(Recorded data)
--- START ---

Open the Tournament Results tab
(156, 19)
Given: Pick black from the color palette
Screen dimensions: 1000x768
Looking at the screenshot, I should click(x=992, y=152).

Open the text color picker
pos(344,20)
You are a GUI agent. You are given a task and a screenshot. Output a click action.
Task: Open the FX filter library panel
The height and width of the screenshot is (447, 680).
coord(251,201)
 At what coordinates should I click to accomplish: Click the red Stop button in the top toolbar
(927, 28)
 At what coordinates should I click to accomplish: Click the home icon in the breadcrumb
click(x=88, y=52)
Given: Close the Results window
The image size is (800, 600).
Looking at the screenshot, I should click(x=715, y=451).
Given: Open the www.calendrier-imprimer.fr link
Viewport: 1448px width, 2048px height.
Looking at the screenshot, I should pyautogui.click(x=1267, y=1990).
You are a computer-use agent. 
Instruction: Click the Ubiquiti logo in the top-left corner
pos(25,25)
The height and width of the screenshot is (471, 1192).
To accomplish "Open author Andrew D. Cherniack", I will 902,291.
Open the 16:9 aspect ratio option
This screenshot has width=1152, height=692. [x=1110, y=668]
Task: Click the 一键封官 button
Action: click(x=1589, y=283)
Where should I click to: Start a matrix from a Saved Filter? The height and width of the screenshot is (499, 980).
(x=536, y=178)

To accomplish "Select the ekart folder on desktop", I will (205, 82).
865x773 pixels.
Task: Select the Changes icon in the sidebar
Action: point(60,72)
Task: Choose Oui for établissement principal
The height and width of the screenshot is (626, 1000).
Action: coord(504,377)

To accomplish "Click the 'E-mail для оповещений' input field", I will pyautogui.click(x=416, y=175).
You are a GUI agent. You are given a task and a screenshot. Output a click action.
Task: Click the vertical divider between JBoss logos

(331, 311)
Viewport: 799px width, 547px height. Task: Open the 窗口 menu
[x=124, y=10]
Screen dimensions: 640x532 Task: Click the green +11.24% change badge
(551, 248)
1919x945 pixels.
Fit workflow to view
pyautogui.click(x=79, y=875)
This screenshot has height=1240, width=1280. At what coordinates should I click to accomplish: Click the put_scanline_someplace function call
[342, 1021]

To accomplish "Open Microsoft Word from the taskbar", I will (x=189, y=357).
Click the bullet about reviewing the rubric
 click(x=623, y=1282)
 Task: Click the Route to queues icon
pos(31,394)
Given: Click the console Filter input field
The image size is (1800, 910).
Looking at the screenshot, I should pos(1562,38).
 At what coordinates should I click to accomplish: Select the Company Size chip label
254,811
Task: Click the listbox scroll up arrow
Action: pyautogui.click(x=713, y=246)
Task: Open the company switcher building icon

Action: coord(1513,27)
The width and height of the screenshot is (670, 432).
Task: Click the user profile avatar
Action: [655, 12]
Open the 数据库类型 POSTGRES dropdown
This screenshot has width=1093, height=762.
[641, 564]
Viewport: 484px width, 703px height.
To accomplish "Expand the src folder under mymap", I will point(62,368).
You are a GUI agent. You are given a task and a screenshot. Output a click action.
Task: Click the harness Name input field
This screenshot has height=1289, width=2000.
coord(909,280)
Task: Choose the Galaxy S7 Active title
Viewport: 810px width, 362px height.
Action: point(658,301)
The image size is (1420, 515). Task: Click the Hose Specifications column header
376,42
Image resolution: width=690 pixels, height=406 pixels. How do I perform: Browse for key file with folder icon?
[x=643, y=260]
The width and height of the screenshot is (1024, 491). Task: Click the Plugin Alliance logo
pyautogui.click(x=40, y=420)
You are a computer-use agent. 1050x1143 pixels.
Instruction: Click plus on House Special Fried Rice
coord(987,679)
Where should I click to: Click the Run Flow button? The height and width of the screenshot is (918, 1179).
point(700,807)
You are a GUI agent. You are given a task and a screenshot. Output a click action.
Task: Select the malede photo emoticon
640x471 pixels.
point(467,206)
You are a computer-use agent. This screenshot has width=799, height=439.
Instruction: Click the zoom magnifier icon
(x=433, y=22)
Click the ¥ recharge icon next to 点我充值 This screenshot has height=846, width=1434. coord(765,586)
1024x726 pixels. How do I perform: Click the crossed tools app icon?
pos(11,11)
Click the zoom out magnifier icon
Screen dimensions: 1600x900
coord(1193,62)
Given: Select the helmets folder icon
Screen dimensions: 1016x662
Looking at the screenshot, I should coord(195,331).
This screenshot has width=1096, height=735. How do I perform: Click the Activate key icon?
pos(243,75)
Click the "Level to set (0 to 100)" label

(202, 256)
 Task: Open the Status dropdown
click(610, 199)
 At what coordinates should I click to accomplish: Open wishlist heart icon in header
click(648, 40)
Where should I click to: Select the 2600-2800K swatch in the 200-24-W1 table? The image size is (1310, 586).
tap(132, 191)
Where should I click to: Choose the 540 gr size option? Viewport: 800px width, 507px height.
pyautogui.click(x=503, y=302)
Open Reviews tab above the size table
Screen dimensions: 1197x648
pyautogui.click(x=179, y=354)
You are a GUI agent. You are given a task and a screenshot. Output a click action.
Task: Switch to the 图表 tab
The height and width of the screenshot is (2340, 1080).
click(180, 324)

--- END ---

## PROBLEM:
Each record is to be repeated exactly.

## REPLY TO THE TASK:
Open the Tournament Results tab
(156, 19)
Given: Pick black from the color palette
Screen dimensions: 1000x768
Looking at the screenshot, I should click(x=992, y=152).

Open the text color picker
pos(344,20)
You are a GUI agent. You are given a task and a screenshot. Output a click action.
Task: Open the FX filter library panel
The height and width of the screenshot is (447, 680).
coord(251,201)
 At what coordinates should I click to accomplish: Click the red Stop button in the top toolbar
(927, 28)
 At what coordinates should I click to accomplish: Click the home icon in the breadcrumb
click(x=88, y=52)
Given: Close the Results window
The image size is (800, 600).
Looking at the screenshot, I should click(x=715, y=451).
Given: Open the www.calendrier-imprimer.fr link
Viewport: 1448px width, 2048px height.
Looking at the screenshot, I should pyautogui.click(x=1267, y=1990).
You are a computer-use agent. 
Instruction: Click the Ubiquiti logo in the top-left corner
pos(25,25)
The height and width of the screenshot is (471, 1192).
To accomplish "Open author Andrew D. Cherniack", I will 902,291.
Open the 16:9 aspect ratio option
This screenshot has width=1152, height=692. [x=1110, y=668]
Task: Click the 一键封官 button
Action: click(x=1589, y=283)
Where should I click to: Start a matrix from a Saved Filter? The height and width of the screenshot is (499, 980).
(x=536, y=178)

To accomplish "Select the ekart folder on desktop", I will (205, 82).
865x773 pixels.
Task: Select the Changes icon in the sidebar
Action: point(60,72)
Task: Choose Oui for établissement principal
The height and width of the screenshot is (626, 1000).
Action: coord(504,377)

To accomplish "Click the 'E-mail для оповещений' input field", I will pyautogui.click(x=416, y=175).
You are a GUI agent. You are given a task and a screenshot. Output a click action.
Task: Click the vertical divider between JBoss logos

(331, 311)
Viewport: 799px width, 547px height. Task: Open the 窗口 menu
[x=124, y=10]
Screen dimensions: 640x532 Task: Click the green +11.24% change badge
(551, 248)
1919x945 pixels.
Fit workflow to view
pyautogui.click(x=79, y=875)
This screenshot has height=1240, width=1280. At what coordinates should I click to accomplish: Click the put_scanline_someplace function call
[342, 1021]

To accomplish "Open Microsoft Word from the taskbar", I will (x=189, y=357).
Click the bullet about reviewing the rubric
 click(x=623, y=1282)
 Task: Click the Route to queues icon
pos(31,394)
Given: Click the console Filter input field
The image size is (1800, 910).
Looking at the screenshot, I should pos(1562,38).
 At what coordinates should I click to accomplish: Select the Company Size chip label
254,811
Task: Click the listbox scroll up arrow
Action: pyautogui.click(x=713, y=246)
Task: Open the company switcher building icon

Action: coord(1513,27)
The width and height of the screenshot is (670, 432).
Task: Click the user profile avatar
Action: [655, 12]
Open the 数据库类型 POSTGRES dropdown
This screenshot has width=1093, height=762.
[641, 564]
Viewport: 484px width, 703px height.
To accomplish "Expand the src folder under mymap", I will point(62,368).
You are a GUI agent. You are given a task and a screenshot. Output a click action.
Task: Click the harness Name input field
This screenshot has height=1289, width=2000.
coord(909,280)
Task: Choose the Galaxy S7 Active title
Viewport: 810px width, 362px height.
Action: point(658,301)
The image size is (1420, 515). Task: Click the Hose Specifications column header
376,42
Image resolution: width=690 pixels, height=406 pixels. How do I perform: Browse for key file with folder icon?
[x=643, y=260]
The width and height of the screenshot is (1024, 491). Task: Click the Plugin Alliance logo
pyautogui.click(x=40, y=420)
You are a computer-use agent. 1050x1143 pixels.
Instruction: Click plus on House Special Fried Rice
coord(987,679)
Where should I click to: Click the Run Flow button? The height and width of the screenshot is (918, 1179).
point(700,807)
You are a GUI agent. You are given a task and a screenshot. Output a click action.
Task: Select the malede photo emoticon
640x471 pixels.
point(467,206)
You are a computer-use agent. This screenshot has width=799, height=439.
Instruction: Click the zoom magnifier icon
(x=433, y=22)
Click the ¥ recharge icon next to 点我充值 This screenshot has height=846, width=1434. coord(765,586)
1024x726 pixels. How do I perform: Click the crossed tools app icon?
pos(11,11)
Click the zoom out magnifier icon
Screen dimensions: 1600x900
coord(1193,62)
Given: Select the helmets folder icon
Screen dimensions: 1016x662
Looking at the screenshot, I should coord(195,331).
This screenshot has width=1096, height=735. How do I perform: Click the Activate key icon?
pos(243,75)
Click the "Level to set (0 to 100)" label

(202, 256)
 Task: Open the Status dropdown
click(610, 199)
 At what coordinates should I click to accomplish: Open wishlist heart icon in header
click(648, 40)
Where should I click to: Select the 2600-2800K swatch in the 200-24-W1 table? The image size is (1310, 586).
tap(132, 191)
Where should I click to: Choose the 540 gr size option? Viewport: 800px width, 507px height.
pyautogui.click(x=503, y=302)
Open Reviews tab above the size table
Screen dimensions: 1197x648
pyautogui.click(x=179, y=354)
You are a GUI agent. You are given a task and a screenshot. Output a click action.
Task: Switch to the 图表 tab
The height and width of the screenshot is (2340, 1080).
click(180, 324)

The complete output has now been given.